I have analysed the frequency of the features. You can find them here - https://github.com/Ayushk4/Tweet_tok_analyse/blob/master/Analyse_Features.ipynb

The features I am considered so far are:
- Parameter Inside Replace HTML Entities 
1. Entity_Not_Numeric     # This could be something like &amp; => &
2. Entity_Base_10         # Is Base 10 numeric encoded, Like this "&#916;" => "Δ"
3. Entity_Base_16         # Is Base 16 numeric encoded, Like this "&#x394;" => "Δ"
4. Entity_WINDOWS_1252    # Is the entity being interpreted by the browser as Windows-1252 Encoding

- Parameter Outside Replace HTML Entities
5. Strip_handles 
6. Reduce_len 
7. Safe_Text

Here is a short summary based on the tweets so far -

No tweet use the following feature. It convert HTML_elements in decimal format to Unicode character. For example - Decimal : "Δ" => "Δ", https://github.com/Ayushk4/WordTokenizers.jl/blob/4ec3f0acedc2df2150be7de25252b6d8be0c9be8/src/words/tweet_tokenizer.jl#L149
No tweet use the following feature, which is obvious from the observation above. It converts HTML_elements in decimal format and in range (128 to 159) to WINDOWS-1252 encoding. For example "" => "†" https://github.com/Ayushk4/WordTokenizers.jl/blob/4ec3f0acedc2df2150be7de25252b6d8be0c9be8/src/words/tweet_tokenizer.jl#L169
No tweet use the following feature as well. It convert HTML_elements in hexadecimal format to Unicode character. For example - Hex : "Δ" => "Δ" https://github.com/Ayushk4/WordTokenizers.jl/blob/4ec3f0acedc2df2150be7de25252b6d8be0c9be8/src/words/tweet_tokenizer.jl#L157

I have yet to check the frequencies for the individual regexes in the main tokenizing regex. I will update you when it is done.

Please give suggestions.

Also pardon for the overkill with the plots, if they were not needed.

oxinabox commented 5 years ago

This is great work, it aligns with my theory that in the early days of the twitter API Unicode/encoding issues were common, but that all seem to have been resolved now. That notebook might make the basis of an interesting blog post. Particularly, if you can find some more history.
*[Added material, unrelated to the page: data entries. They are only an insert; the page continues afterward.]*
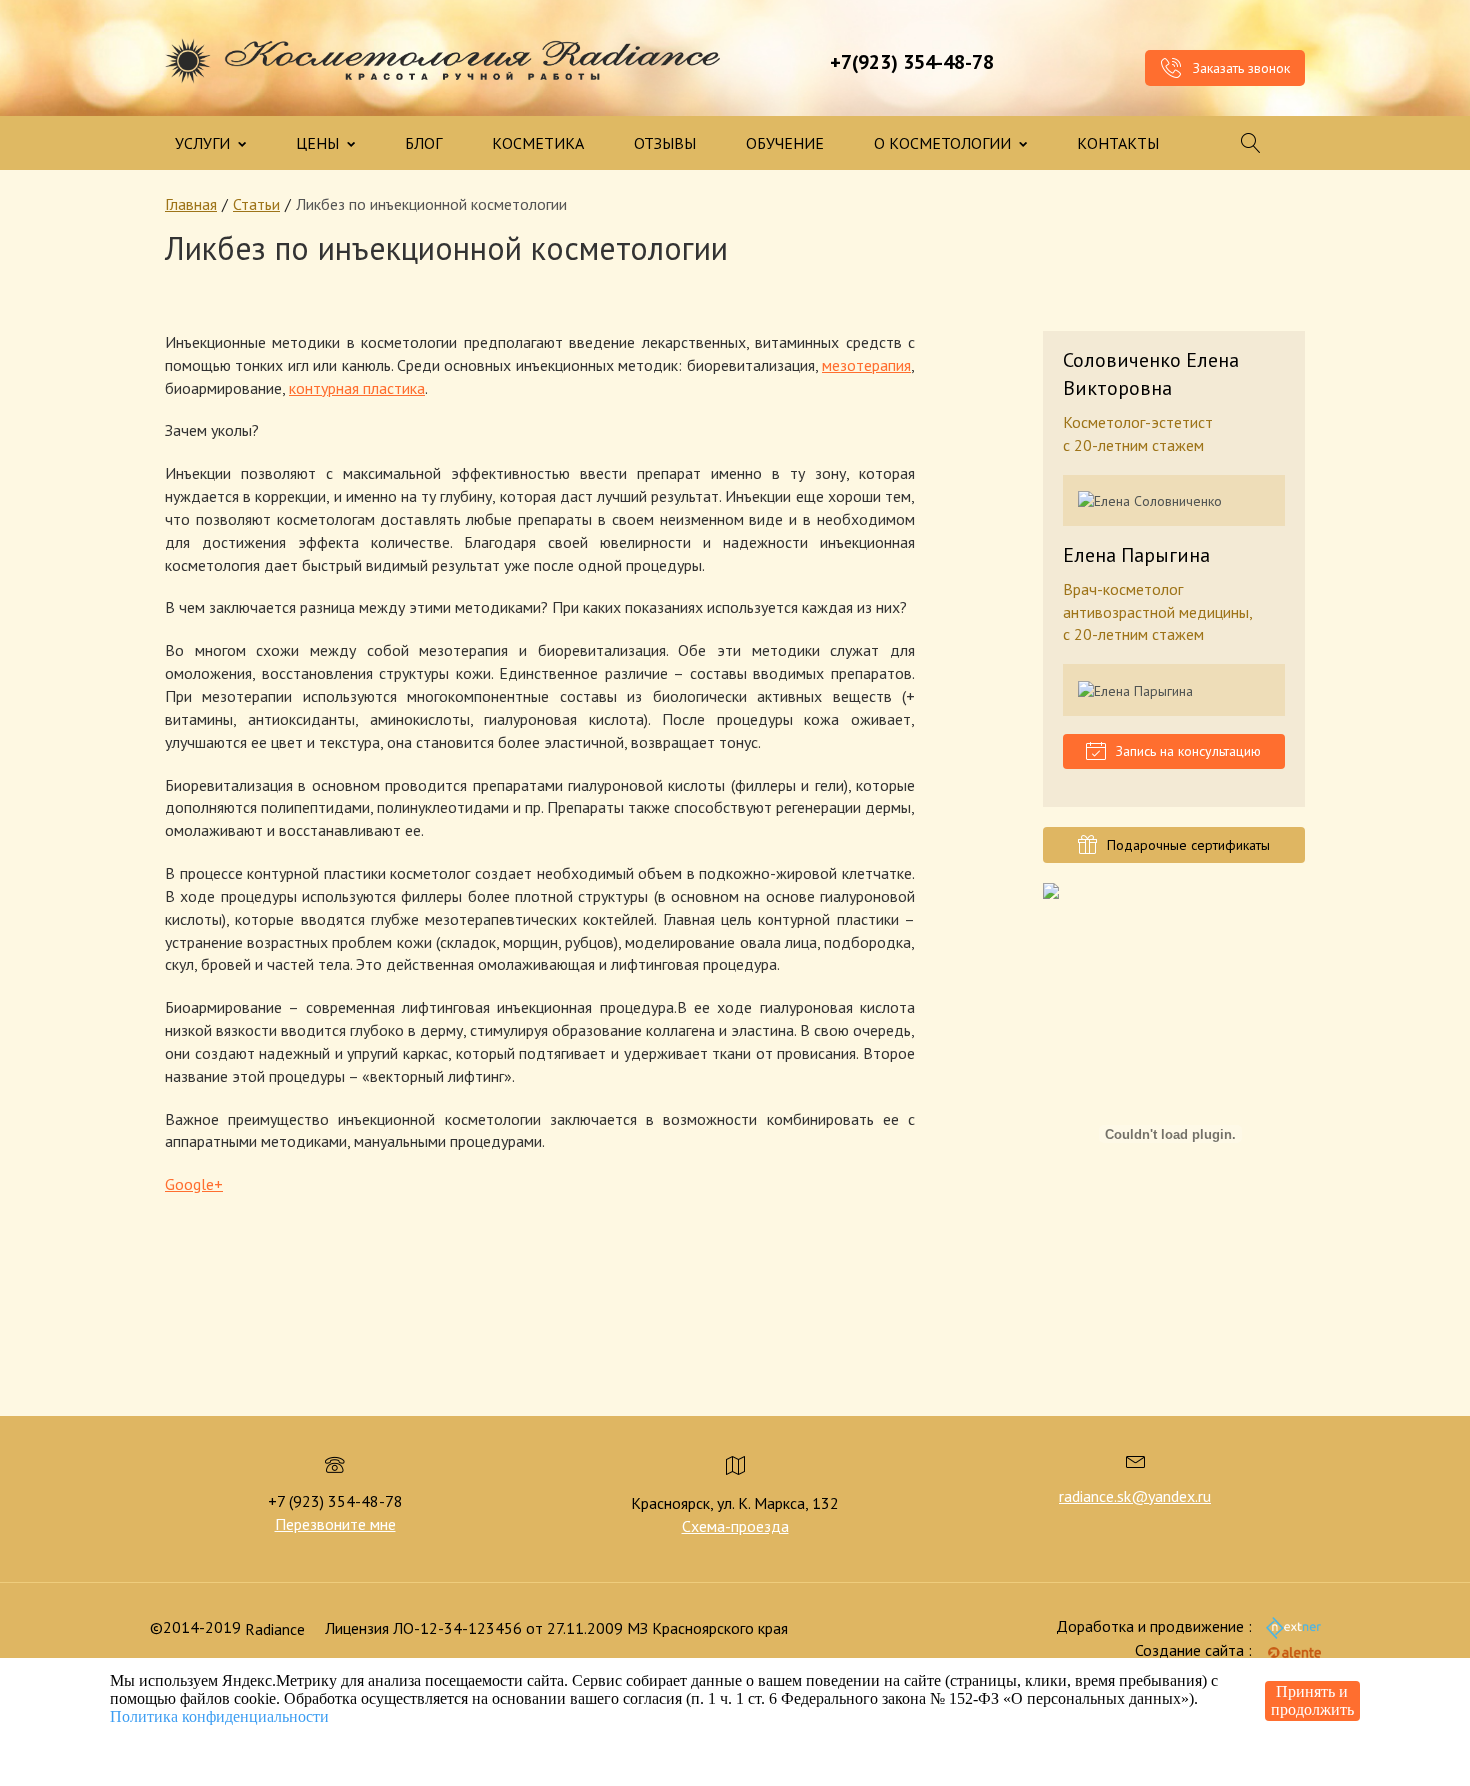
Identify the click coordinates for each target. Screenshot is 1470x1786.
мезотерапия (866, 365)
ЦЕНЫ (319, 143)
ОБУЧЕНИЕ (785, 143)
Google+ (194, 1184)
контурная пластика (357, 388)
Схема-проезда (735, 1526)
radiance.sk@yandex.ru (1135, 1496)
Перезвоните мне (335, 1524)
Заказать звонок (1239, 68)
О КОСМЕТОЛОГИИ (944, 143)
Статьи (256, 204)
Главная (191, 204)
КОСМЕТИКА (538, 143)
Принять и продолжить (1312, 1700)
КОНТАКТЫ (1118, 143)
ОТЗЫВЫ (665, 143)
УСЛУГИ (204, 143)
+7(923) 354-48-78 (912, 62)
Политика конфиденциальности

Ayushk4 commented 5 years ago

I am done analysing the count for the Regex Patterns that the main tokenizing Regex uses. This main tokenizing pattern is made by joining multiple smaller pattern like EMAIL_ADDRESSES or URLS. Usage of each has been counted.

All the Regex Patterns were used at least once. Some regex patterns like ASCII- ARROWS ( like -->) and HTML_TAGS were used less. The result show that WORDS_WITHOUT_APOSTROPHE_DASHES regex pattern was used less than WORDS_WITH_APOSTROPHE_DASHES, this however could be because some of the matching patterns of the latter might be common with the former.

PHONE_NUMBERS-16
EMOTICONS_REGEX-119
HTML_TAGS-11
ASCII_ARROWS-16
TWITTER_USERNAME-3
TWITTER_HASHTAGS-1783
EMAIL_ADDRESSES-5
NUMBERS_FRACTIONS_DECIMALS-128
ELLIPSIS_DOTS-502

Here is the notebook, which contains the results.
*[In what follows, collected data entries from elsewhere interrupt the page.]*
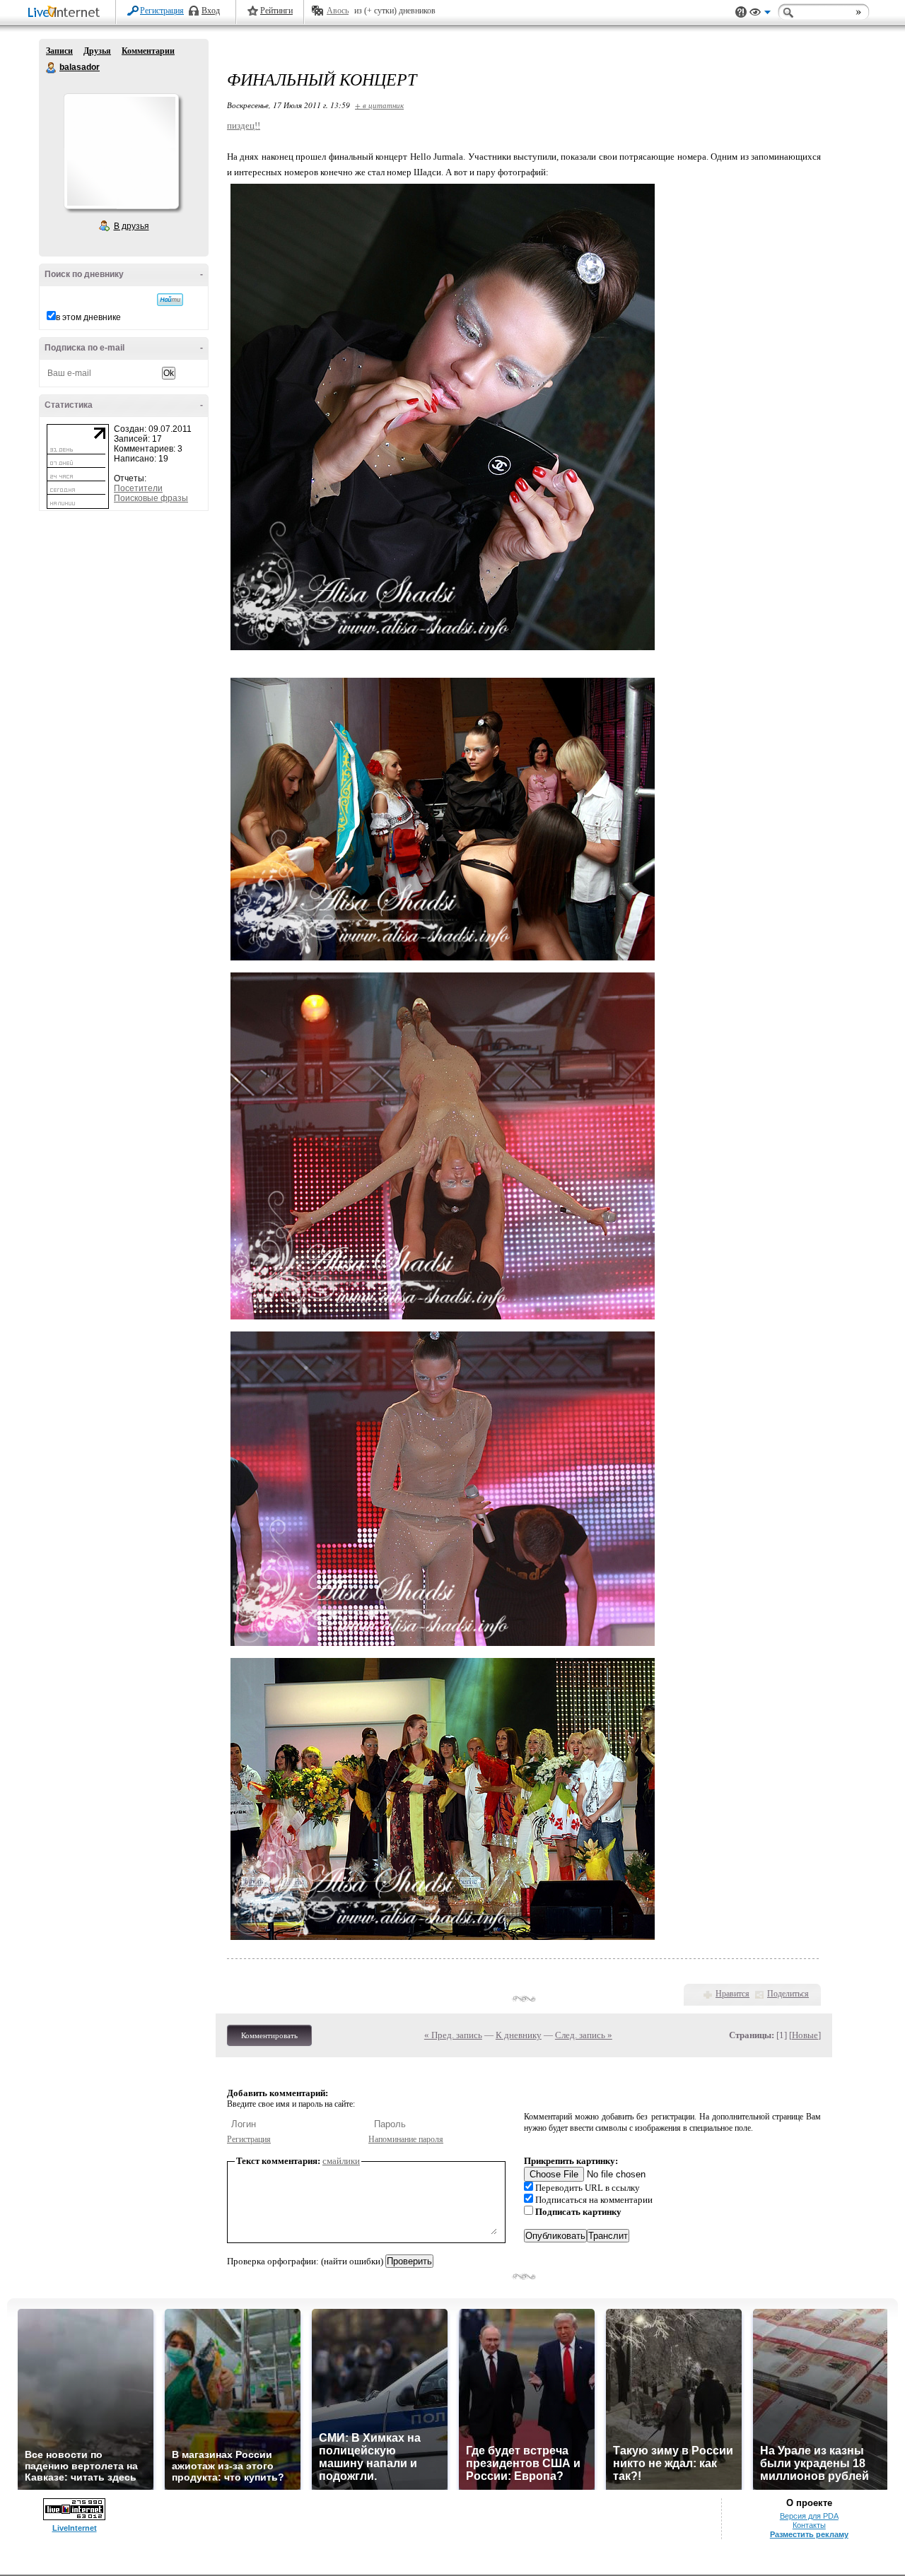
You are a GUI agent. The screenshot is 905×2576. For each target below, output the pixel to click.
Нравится (732, 1994)
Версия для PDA (809, 2516)
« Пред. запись (453, 2035)
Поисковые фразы (151, 498)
Ayushk4 commented 5 years ago

I was working on improving the speed of the tokenizer. I took a dataset and ran the tokenizer on it. I analysed the time taken.

I broke the tokenizer and its features can be broadly into these parts -

The Fix HTML entities feature called on the line #235
The optional features of strip_handle and reduce_len.
The main Tokenizer at #237
```
Average time by tokenizer = 271 μs
Average time by HTML Entities Feature =  116 μs
Average time by Key tokenizing Regex =  77 μs
The optional parameter of strip_handle and Reduce_len take = 30 μs both together
```
I think it may be best to start with improving the performance of the HTML Entities feature. I think I have a rough idea of what the implementation may look like. I will be using the tokenBuffer by MikeInnes with some additional functions and then run key tokenizer on this. Please suggest your opinions, and how should I proceed.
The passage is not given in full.